Di Papua Nugini, Paus Fransiskus juga bertemu dengan para misionaris Katolik yang bekerja di antara suku-suku yang masih mempraktikkan tradisi pagan. Dalam kunjungannya, Paus menekankan pentingnya keharmonisan antar kelompok suku serta mengangkat isu lingkungan, termasuk perubahan iklim yang mengancam negara tersebut. Kunjungan ini menjadikan Paus Fransiskus sebagai paus kedua yang mengunjungi Papua Nugini, setelah Paus Yohanes Paulus II pada tahun 1984. Negara yang merdeka dari Australia pada 1975 ini menjadi destinasi kedua dari perjalanan panjang Paus, yang juga akan mengunjungi Timor Leste dan Singapura sebelum kembali ke Vatikan.

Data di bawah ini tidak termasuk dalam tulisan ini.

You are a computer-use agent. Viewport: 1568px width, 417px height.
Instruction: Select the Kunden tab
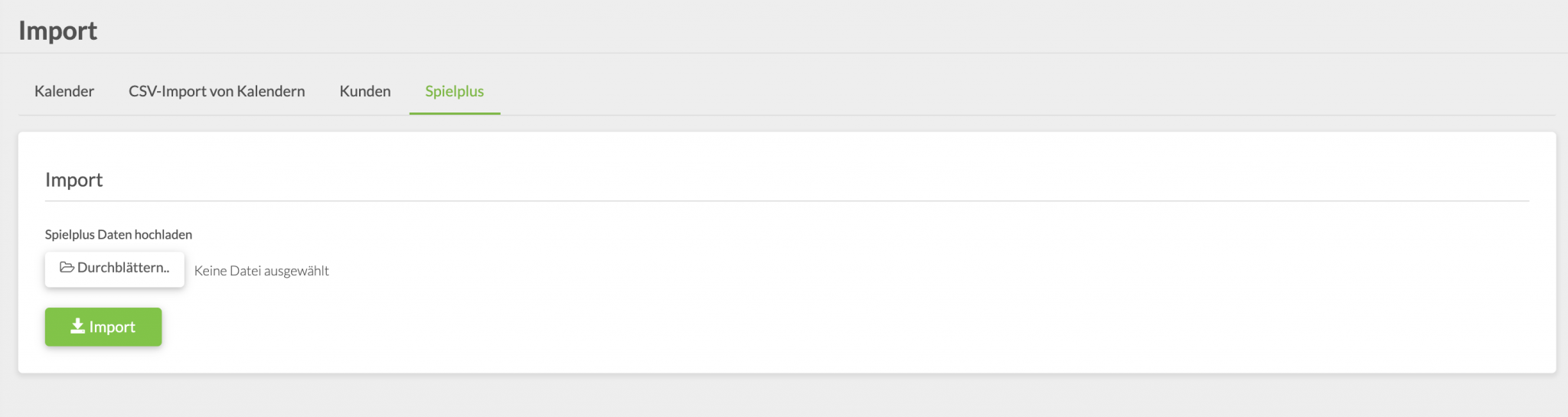[x=365, y=92]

**Perjalanan Menuju Singapura**

Usai mengunjungi Timor Leste, Paus Fransiskus dan rombongan melanjutkan perjalanan ke Singapura. Di luar pertemuan resmi, Paus Fransiskus dijadwalkan memimpin perayaan Ekaristi pada 12 September 2024. Pihak keuskupan menyampaikan bahwa informasi lebih lanjut tentang kunjungan ini akan diumumkan secara bertahap seiring berjalannya waktu. 

Perjalanan ini menjadi perjalanan terpanjang Paus Fransiskus sejak menjabat sebagai pemimpin Gereja Katolik pada tahun 2013, dengan total waktu penerbangan lebih dari 30 jam yang diisi dengan berbagai pertemuan dan misa. Terakhir kali seorang Paus mengunjungi Singapura adalah pada tahun 1986, ketika Paus Yohanes Paulus II singgah selama lima jam dalam rangkaian tur Asia-Pasifik yang mencakup Bangladesh, Selandia Baru, dan Australia.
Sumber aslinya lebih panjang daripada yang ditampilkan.